Nos jours, absolument, doivent être illuminés

 

La prison n'est pas un lieu que l'on traverse. C'est un espace fermé, hors de la vue et de la pensée de la cité. Et pourtant, quelques instants, sous le soleil de l'été, cet espace s'est entr'ouvert. Le chant des détenus a résonné depuis l'intérieur de la prison et s'est noué un lien entre eux et ceux du dehors. Les voix se sont depuis éteintes, mais elles ont été entendues et cela suffit.

Aujourd'hui, tout a disparu. Ne restent que quelques images, quelques sons, quelques souvenirs. Les spectateurs se sont dispersés. Les détenus sont repartis, hors de nos vies, invisibles en prison ou de retour dans l'anonymat de l'extérieur. Nous ne saurons jamais ce que ce projet a touché en eux. Nous ne saurons jamais non plus ce que ce projet a touché en nous… Si ce n'est l'émotion pure de la rencontre, celle qui advient lorsque ce qui sépare disparaît, lorsque notre simple condition humaine nous réunit.

 

Il y a quelques années, j'étais allé présenter un de mes films dans cette maison d'arrêt d'Orléans. L'expérience m'avait bouleversé.

D'abord, il faut y entrer et franchir, lentement, l'une après l'autre, les portes qui séparent progressivement le visiteur de l'extérieur. La grande nef, les rangées de portes de cellules, les détenus et les gardiens qui circulent… Les souvenirs de films, de livres, mais aussi les idées reçues sur la prison font qu'on ne la découvre pas vraiment. Pourtant, rien ne peut préparer à la sensation éprouvante qui surgit lorsqu'on y entre la première fois.

Ensuite, il y a la rencontre avec les détenus. Ce qui saute aux yeux dès qu'on les voit : leurs manières de se tenir, de parler, de s'habiller… Tout indique d'où ils viennent. La réalité de ce lumpenproletariat que l'on exclut de nos sociétés civilisées prend corps.

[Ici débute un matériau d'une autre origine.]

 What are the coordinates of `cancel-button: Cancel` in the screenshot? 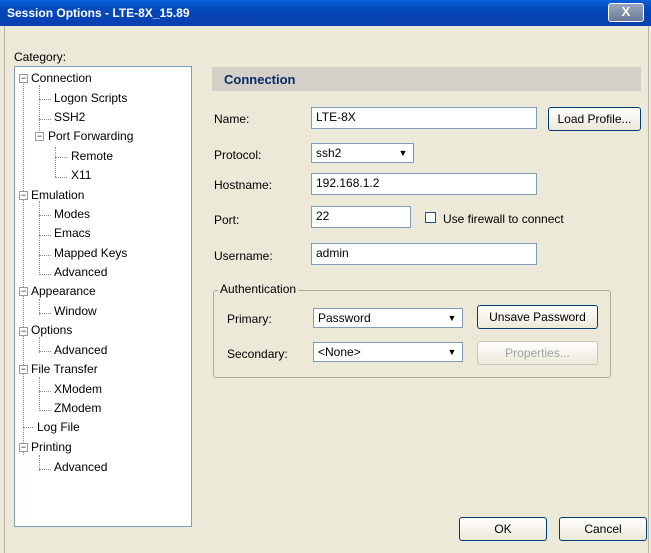 It's located at (603, 529).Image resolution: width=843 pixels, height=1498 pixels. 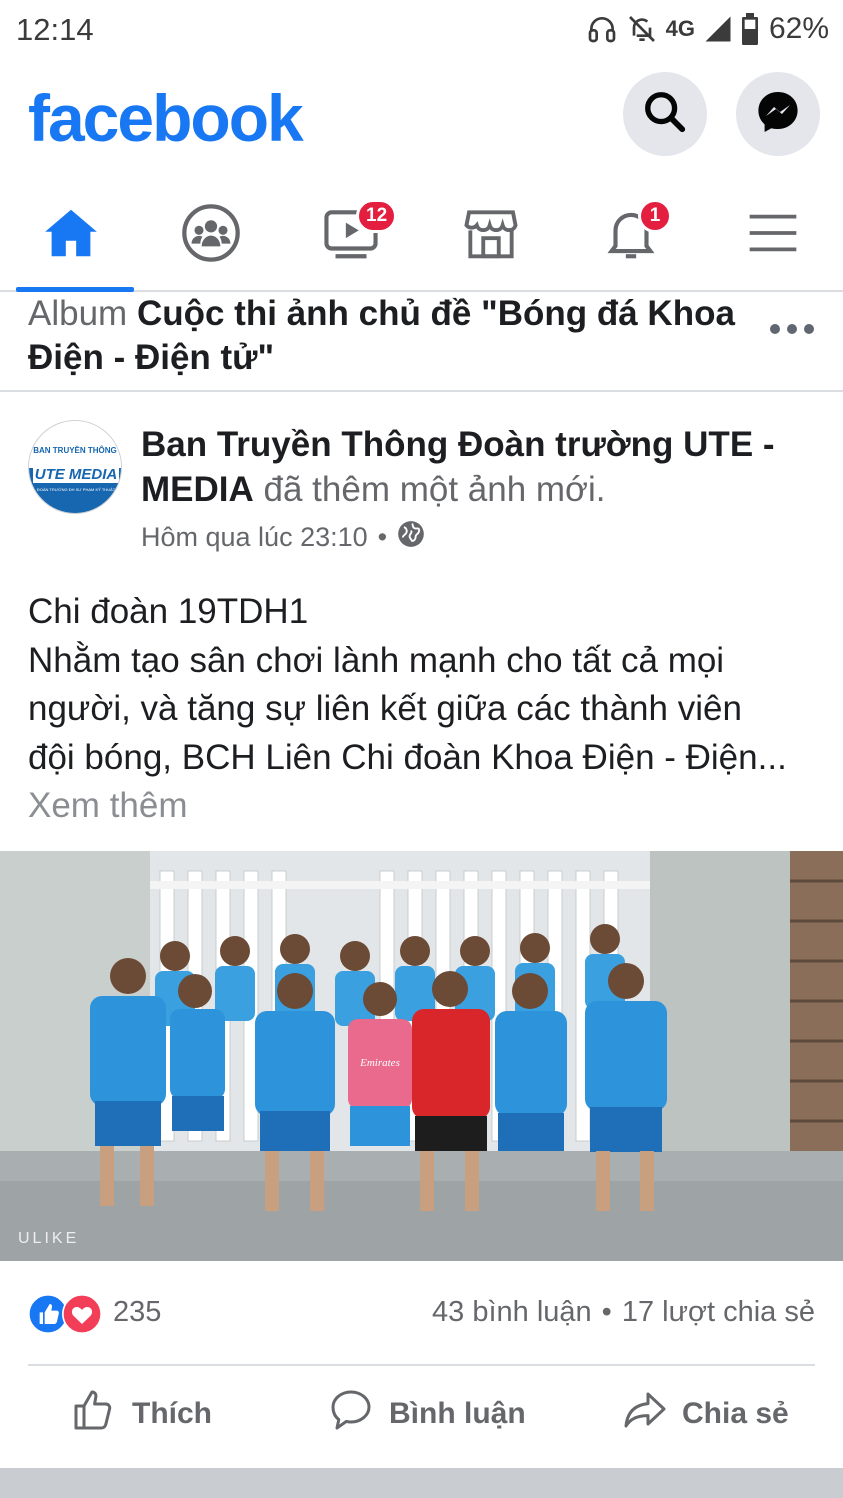 What do you see at coordinates (792, 329) in the screenshot?
I see `more-options-icon` at bounding box center [792, 329].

Finalement, le sentiment d'inutilité d'être venu montrer un film, le sentiment d'une bonne conscience amère, mais aussi cette certitude que créer du possible en prison peut advenir si on y reste le temps nécessaire, ce besoin justement d'y revenir.

 

Lorsque le collectif Mixar m'a invité à créer une œuvre in situ à Orléans, seule la maison d'arrêt comme lieu d'intervention m'était apparu comme évident. Et rapidement l'envie de créer du lien entre ceux de l'intérieur et ceux de l'extérieur s'est imposée, rapidement suivie par l'idée d'un concert des détenus pour un public venu les écouter au dehors : la simplicité du chant comme moyen de créer du lien, du partage, sa capacité à s'inscrire en nous et entre nous.

Interviewée par France 3, une des détenues a déclaré qu’elle aimait dans ce projet la possibilité offerte de « se présenter autrement que comme des monstres ». Des voix uniquement, hors de ces images clichées des détenus que nous avons tous : le taulard dangereux devant être mis au banc de la société ou le prisonnier victime de l'injustice de la justice instituée. Uniquement les voix d'êtres humains capables de transmettre de l'émotion, de la fragilité, de la beauté. De la grâce.

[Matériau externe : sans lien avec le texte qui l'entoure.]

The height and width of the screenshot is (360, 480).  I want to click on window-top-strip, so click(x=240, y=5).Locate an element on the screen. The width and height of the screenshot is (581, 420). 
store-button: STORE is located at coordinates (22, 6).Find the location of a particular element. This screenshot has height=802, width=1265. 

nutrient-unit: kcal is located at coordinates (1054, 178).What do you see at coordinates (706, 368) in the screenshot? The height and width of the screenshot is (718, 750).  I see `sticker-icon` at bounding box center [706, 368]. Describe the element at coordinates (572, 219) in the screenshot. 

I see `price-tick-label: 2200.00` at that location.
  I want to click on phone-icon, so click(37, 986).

Je n'adhère pas aux grandes déclarations d'intention sur l'art, ou plutôt sur la culture, comme moyen de créer du possible, du partage, du sens, de rendre la vie plus riche… La culture est toujours possiblement un outil de domination, au mieux elle en adoucit à peine les dégâts. Pourtant, là, en prison, pour la première fois, j'ai ressenti qu'y être venu pour travailler avec les détenus avait un sens : celui du plaisir. C'est très peu que les détenus aient pris plaisir à chanter et à s'adresser à ceux qu'ils aiment au-dehors, mais c'est déjà beaucoup.

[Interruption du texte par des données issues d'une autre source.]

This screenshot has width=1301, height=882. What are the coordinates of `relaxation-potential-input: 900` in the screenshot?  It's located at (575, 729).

C'est dans cet en-deçà du politique justement que ce projet a pris sens, c'est dans cet en-deçà justement que le politique intervient, le politique comme action concrète. L'art qui permet de s'échapper un temps de la dureté du réel et non celui qui se contente de dénoncer, même s'il restera toujours nécessaire de le faire. L'art qui s'engage dans le réel. Un art conscient de la vulnérabilité humaine. Un art qui définit ses sujets comme humains et non plus comme victimes. Un art éphémère, pauvre, modeste, qui nous inscrit dans le monde avant tout comme des êtres fragiles.

Le concert a eu lieu.

Et nous avons très vite ressenti le besoin de laisser une trace de ce que nous avions vécu lors de ce projet. Toute tentative d'archivage, de retransmission de tels moments est forcément lacunaire, lui manquera toujours la force du réel et du temps direct. Mais nous avons souhaité, encore une fois, faire entendre la voix de ceux-là mêmes que l'on nous cache mais qui sont autres que des monstres, faire entendre le chant de ces absents qui sont pourtant tels que nous. Une nouvelle fois avant de refermer, pour un temps, la brèche entr'ouverte dans ce mur de la maison d'arrêt d'Orléans.